EXERCISE: Go through the lines below and copy each one that holds the string "orange".

———

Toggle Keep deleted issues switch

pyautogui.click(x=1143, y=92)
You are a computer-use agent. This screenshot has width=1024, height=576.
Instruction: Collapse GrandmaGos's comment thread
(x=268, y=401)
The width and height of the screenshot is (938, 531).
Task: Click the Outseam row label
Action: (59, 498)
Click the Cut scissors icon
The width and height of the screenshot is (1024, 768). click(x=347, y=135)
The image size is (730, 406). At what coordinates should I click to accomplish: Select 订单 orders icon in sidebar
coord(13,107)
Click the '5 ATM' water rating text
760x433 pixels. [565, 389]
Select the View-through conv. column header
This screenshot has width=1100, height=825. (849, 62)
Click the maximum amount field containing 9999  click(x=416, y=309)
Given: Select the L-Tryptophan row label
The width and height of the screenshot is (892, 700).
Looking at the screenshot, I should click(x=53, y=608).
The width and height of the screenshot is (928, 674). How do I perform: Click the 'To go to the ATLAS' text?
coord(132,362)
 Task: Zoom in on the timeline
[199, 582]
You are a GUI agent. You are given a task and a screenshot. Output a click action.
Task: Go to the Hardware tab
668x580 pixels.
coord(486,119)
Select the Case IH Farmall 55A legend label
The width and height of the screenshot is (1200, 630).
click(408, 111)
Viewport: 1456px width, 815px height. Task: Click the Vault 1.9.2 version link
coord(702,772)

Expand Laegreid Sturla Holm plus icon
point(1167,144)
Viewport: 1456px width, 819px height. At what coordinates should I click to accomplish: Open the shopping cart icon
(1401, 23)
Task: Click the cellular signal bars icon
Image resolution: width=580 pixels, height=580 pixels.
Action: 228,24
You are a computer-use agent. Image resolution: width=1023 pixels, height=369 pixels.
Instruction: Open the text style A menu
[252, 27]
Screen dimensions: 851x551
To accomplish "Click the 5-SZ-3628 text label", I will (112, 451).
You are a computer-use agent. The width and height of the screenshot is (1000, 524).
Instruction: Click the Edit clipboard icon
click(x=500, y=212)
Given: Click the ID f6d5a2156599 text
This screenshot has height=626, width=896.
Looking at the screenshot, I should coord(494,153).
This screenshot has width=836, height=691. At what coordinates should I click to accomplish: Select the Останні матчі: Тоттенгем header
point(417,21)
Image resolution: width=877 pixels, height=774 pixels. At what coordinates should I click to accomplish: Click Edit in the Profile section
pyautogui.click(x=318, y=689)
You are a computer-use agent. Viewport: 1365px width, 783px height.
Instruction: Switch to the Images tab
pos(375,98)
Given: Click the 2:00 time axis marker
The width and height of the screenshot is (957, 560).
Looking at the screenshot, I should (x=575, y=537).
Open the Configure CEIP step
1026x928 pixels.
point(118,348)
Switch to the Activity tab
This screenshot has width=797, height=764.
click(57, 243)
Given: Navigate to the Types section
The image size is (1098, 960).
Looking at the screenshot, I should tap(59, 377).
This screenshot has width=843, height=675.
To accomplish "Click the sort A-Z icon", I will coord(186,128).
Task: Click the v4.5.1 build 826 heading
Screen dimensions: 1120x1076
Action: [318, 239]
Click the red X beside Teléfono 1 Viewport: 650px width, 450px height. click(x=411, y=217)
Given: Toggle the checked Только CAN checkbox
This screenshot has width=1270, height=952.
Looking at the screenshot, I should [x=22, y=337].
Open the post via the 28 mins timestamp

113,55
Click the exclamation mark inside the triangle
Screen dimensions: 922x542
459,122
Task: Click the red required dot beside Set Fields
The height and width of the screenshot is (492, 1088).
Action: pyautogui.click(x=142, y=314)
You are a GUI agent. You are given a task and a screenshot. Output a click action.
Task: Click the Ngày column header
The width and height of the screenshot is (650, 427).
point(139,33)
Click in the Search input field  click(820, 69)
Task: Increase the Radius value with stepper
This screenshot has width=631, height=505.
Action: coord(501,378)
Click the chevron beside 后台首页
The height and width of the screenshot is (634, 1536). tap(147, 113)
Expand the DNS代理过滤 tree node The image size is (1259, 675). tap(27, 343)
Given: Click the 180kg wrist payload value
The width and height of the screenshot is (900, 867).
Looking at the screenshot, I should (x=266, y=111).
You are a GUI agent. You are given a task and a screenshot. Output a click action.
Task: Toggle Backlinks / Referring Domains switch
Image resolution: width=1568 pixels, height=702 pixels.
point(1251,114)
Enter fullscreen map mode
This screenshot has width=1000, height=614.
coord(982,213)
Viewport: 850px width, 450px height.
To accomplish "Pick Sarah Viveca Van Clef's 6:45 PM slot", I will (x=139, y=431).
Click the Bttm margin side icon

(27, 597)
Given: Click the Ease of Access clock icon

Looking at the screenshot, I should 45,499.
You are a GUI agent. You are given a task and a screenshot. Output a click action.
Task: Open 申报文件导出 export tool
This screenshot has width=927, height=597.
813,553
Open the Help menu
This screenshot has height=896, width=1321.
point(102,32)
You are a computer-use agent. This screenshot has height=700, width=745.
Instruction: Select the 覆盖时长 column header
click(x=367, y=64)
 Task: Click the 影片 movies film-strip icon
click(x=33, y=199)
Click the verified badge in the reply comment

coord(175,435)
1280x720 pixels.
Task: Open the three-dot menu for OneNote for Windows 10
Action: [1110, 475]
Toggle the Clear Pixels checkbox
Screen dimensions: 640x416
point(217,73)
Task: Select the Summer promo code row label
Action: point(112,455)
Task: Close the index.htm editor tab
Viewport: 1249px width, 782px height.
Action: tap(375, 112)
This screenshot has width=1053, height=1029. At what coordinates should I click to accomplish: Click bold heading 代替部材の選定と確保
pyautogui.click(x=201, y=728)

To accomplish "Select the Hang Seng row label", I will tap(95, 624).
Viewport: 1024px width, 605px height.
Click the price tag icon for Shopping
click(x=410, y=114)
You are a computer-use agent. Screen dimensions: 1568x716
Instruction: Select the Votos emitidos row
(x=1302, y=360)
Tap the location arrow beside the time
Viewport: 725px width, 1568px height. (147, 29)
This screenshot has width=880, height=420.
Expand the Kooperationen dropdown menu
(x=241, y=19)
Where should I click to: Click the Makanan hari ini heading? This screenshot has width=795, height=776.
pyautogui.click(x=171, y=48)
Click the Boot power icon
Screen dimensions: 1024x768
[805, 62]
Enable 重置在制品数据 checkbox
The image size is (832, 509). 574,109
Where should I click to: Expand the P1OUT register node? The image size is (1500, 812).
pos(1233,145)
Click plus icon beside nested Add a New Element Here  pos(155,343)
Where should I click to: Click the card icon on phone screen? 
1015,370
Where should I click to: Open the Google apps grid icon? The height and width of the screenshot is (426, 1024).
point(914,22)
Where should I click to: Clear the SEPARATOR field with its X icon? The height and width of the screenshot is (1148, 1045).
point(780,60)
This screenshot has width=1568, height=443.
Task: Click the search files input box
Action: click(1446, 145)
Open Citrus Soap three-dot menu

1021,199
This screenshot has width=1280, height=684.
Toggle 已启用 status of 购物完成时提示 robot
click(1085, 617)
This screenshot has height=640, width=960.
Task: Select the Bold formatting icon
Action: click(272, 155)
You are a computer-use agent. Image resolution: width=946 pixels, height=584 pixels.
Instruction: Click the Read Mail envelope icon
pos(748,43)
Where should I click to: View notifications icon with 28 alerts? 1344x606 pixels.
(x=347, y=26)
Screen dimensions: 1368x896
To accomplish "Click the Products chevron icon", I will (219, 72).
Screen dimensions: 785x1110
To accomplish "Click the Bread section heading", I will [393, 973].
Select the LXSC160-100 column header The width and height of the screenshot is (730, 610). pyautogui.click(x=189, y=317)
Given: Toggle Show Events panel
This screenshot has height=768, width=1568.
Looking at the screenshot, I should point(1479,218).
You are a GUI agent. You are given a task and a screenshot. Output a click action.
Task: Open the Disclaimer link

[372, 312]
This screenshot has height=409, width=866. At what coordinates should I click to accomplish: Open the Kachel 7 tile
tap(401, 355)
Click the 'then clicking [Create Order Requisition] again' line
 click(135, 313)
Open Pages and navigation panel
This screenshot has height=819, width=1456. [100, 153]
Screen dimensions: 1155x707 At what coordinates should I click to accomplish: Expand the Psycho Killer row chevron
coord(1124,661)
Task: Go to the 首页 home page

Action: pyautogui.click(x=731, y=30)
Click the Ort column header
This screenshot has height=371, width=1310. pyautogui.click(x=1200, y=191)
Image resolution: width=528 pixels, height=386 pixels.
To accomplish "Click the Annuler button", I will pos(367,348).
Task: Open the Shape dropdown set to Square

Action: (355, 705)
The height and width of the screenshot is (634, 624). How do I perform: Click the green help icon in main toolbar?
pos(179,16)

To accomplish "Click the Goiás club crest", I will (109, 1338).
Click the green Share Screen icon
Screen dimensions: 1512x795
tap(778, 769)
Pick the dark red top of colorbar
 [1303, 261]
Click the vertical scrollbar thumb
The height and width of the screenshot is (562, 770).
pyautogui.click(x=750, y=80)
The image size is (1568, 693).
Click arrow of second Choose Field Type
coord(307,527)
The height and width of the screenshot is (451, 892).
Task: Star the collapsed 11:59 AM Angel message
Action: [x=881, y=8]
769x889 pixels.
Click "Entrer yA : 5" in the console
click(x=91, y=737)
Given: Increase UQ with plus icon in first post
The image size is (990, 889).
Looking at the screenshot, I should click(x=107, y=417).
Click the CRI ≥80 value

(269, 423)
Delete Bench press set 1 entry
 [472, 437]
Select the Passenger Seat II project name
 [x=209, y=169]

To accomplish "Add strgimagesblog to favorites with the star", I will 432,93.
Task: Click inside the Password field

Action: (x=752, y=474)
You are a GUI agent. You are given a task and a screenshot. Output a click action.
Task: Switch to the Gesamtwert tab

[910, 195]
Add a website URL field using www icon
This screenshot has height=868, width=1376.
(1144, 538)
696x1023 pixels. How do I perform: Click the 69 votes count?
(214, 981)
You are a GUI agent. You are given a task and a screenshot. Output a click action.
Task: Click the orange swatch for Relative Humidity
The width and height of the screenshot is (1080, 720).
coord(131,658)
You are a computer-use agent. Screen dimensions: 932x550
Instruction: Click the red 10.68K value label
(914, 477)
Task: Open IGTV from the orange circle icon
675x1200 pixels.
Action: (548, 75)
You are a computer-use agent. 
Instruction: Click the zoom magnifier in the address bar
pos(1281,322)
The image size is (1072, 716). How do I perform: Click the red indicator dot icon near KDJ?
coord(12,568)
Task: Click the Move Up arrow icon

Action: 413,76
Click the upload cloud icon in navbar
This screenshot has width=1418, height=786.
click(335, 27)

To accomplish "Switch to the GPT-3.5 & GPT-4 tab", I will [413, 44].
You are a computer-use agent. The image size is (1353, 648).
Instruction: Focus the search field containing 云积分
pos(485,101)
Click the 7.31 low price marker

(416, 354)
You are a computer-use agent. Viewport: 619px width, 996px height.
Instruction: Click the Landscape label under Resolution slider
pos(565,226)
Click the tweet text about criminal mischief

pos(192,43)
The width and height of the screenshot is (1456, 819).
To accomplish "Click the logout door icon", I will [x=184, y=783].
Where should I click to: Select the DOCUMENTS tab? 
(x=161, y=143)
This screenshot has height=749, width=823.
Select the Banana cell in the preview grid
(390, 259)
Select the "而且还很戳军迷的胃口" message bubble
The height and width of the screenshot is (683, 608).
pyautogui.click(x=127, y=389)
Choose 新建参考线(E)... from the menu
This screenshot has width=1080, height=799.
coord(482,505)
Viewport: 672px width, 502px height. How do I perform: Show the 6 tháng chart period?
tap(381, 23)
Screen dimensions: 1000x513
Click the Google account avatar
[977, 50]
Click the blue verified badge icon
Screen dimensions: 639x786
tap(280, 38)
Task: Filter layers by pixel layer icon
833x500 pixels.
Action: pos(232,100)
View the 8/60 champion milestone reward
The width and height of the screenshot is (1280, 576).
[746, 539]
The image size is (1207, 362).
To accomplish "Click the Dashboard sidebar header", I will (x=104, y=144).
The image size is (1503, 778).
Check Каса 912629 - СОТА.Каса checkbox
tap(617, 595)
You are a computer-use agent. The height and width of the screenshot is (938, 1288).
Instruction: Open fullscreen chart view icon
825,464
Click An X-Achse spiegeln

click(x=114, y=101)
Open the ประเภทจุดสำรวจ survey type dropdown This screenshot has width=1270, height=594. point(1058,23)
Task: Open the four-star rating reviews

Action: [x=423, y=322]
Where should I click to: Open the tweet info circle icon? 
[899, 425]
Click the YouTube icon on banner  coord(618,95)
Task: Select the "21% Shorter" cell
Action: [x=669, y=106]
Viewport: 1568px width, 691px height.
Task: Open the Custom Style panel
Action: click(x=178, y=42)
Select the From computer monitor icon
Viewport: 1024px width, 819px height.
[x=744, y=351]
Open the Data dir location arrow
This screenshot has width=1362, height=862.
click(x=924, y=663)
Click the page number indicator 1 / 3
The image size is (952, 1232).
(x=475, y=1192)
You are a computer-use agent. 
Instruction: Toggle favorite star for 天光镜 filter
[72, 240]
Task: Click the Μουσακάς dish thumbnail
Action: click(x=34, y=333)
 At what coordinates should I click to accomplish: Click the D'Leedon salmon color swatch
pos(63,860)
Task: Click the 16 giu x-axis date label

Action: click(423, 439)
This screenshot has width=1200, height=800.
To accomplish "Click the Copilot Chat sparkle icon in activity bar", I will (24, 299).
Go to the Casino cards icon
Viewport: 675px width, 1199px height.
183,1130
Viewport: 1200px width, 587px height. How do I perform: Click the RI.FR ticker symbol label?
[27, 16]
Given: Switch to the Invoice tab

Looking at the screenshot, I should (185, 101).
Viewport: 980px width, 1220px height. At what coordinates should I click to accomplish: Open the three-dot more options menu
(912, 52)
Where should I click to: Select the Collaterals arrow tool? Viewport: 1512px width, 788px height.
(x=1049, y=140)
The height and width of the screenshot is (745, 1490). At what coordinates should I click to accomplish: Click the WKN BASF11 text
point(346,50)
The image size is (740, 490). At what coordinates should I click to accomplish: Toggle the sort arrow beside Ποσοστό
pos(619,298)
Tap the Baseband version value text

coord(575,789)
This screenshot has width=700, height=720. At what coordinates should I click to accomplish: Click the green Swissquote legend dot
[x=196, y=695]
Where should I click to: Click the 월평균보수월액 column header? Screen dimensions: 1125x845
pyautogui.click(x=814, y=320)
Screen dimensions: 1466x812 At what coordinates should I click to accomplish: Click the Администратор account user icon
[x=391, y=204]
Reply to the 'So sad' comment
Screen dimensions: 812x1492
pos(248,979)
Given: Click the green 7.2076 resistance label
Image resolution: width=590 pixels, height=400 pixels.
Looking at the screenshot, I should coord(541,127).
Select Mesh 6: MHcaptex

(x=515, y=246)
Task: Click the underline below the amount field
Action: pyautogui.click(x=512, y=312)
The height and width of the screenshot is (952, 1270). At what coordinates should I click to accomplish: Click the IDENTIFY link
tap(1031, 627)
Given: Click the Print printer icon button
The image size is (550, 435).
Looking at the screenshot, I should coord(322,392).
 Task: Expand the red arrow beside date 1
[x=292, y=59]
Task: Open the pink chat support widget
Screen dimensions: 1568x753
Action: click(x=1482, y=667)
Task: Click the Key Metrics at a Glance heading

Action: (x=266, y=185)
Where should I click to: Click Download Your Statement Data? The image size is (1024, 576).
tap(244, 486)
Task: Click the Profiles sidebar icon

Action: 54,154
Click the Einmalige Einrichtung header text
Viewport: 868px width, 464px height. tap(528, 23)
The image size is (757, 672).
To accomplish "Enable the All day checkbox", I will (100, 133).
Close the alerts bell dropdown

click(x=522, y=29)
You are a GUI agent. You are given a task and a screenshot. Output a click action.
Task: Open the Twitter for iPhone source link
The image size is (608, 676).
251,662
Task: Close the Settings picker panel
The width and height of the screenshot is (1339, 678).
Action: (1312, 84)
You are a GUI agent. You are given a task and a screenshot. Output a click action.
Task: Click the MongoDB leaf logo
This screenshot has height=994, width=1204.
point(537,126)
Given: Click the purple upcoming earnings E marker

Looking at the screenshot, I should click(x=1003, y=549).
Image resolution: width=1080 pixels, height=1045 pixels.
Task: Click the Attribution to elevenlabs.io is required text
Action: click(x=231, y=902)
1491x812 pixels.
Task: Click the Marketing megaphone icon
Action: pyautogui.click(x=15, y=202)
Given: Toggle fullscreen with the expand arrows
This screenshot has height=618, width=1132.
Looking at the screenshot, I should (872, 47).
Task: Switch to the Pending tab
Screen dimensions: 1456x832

———

REPLY:
Task: Click the orange swatch for Relative Humidity
Task: Open IGTV from the orange circle icon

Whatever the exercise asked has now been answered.